In the 1960s and 1970s, The Garden State Arts Center had entertainers who performed three, four, five or seven nights a week, staying in local hotels during their stays. In the case of top entertainers, the lead act in any show, there was always a press conference and a luncheon the afternoon of the first evening’s show. Two of the most entertaining and friendly entertainers at those luncheons were Johnny Cash and Liberace, both of whom appeared at the Arts Center several times. Liberace always made time for photos with the reporters, and always have them the newest album of whichever young talent he was featuring on his program. I covered most of Liberace’s appearances at the Art Center, and always loved the per-performance press conferences. This is my review in The Courier from his Arts Center performance in August 1979.
HOLMDEL – Liberace is fantastic. It makes no difference that he has been at the Garden State Arts Center every year for the past ten years. It makes no difference his show varies little from year to year, except in the splendor of his costumes. What matters is that Liberace loves to perform, loves to play the piano and loves to sop up the adulations of the audiences. It all makes for a most enjoyable evening.

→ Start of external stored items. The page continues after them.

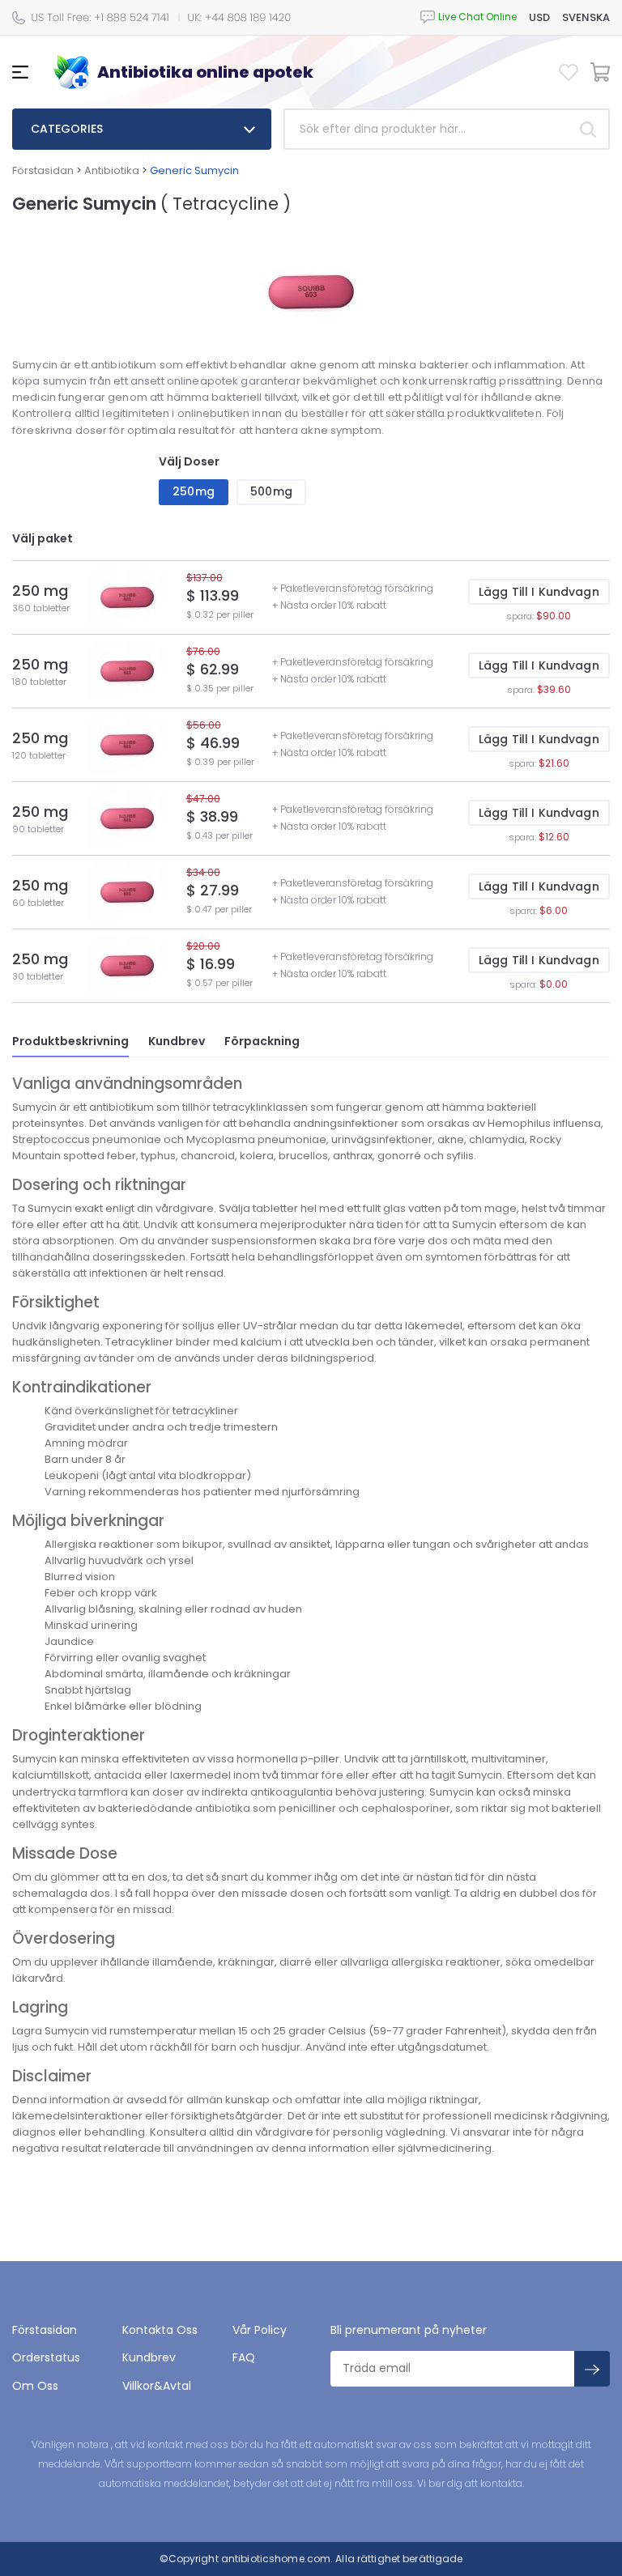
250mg (194, 491)
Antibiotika (111, 170)
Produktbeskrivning (70, 1041)
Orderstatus (46, 2357)
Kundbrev (176, 1041)
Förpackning (262, 1041)
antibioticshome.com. (276, 2558)
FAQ (243, 2357)
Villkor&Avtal (156, 2386)
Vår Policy (259, 2330)
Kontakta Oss (160, 2330)
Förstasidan (43, 170)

At the Arts Center every night from now through Saturday, Liberace comes on state at the very beginning of the show, resplendent in a Norwegian blue fox cape with a 16 foot long train that coordinates with his silver and white sparkly studded tuxedo. He doffs the cape almost immediately and makes six other changes through the course of the evening, each of them more spectacular and more sparkling than the one before. His candelabra is alive and well and still ensconced on his Steinway, his jokes are the same as previous years and his repertoire of tones is basically a repeat.
But that’s the stuff the Liberace fans love. He’s found himself a tidy little niche and he’s not about to rock the boat. You know the joke about how he laughs all the way to the bank? Well, this week, he said he’s bought the bank. And he joked, he’s looking into the Arts Center because he likes that too.
For the serious music lover, Liberace is a talented enthusiastic musician. You could tell without his mentioning it that Chopin is his favorite composer; his rendition of a Polonaise is unforgettable. And he really doesn’t need the colorful and electronic-inspired Dancing Waters to enhance his renditions of the Waltz King, Straus. But it is an attractive addition. His Gershwin is flawless.
Yet even with his bent for the classical, and his obvious enjoyment of it, Liberace can swing into Eddy Duchin or modern day tunes with aplomb and talent. And that’s where his show differs; as talented and polished as he is at the piano, he really does seem to improve every year. His show is a study in musical excellence with a variety that’s unbeatable and matchless.
As always, Liberace brings new talent with him, and he’s excelled in that this year, too. Young Marco Valenti is an Italian tenor with a personality to match his talent. He’s sensational. And it doesn’t make any difference whether you like opera or not. When you hear his arias from Rigoletto and Pagliacci, you might become a devotee. Light and moving, no heavy opera, but definitely outstanding. He’s exciting, dynamic and the possessor of a gorgeous resonant voice.
The real excitement, however, comes in the form of the Chinese acrobats of Taiwan, a talented bunch of youngers and not-so-youngsters who put on a mini-circus right before your eyes, complete with a lady magician who makes a gorgeous young lady disappear under silk scarves. The young man who climbs atop six chairs perched atop four empty bottles on top of a little stand takes the prize for putting electricity into the air and exudes a personality even more charming than his graceful balancing talent. There’s a beautiful colorful dance with scarves and a glittering dragon, some highly talented unicycle rides and an awful lot of enthusiasm in the Taiwanese performances.
There’s no doubt about it; Liberace knows the audience comes to the Arts Center to see a show; he guarantees they get it.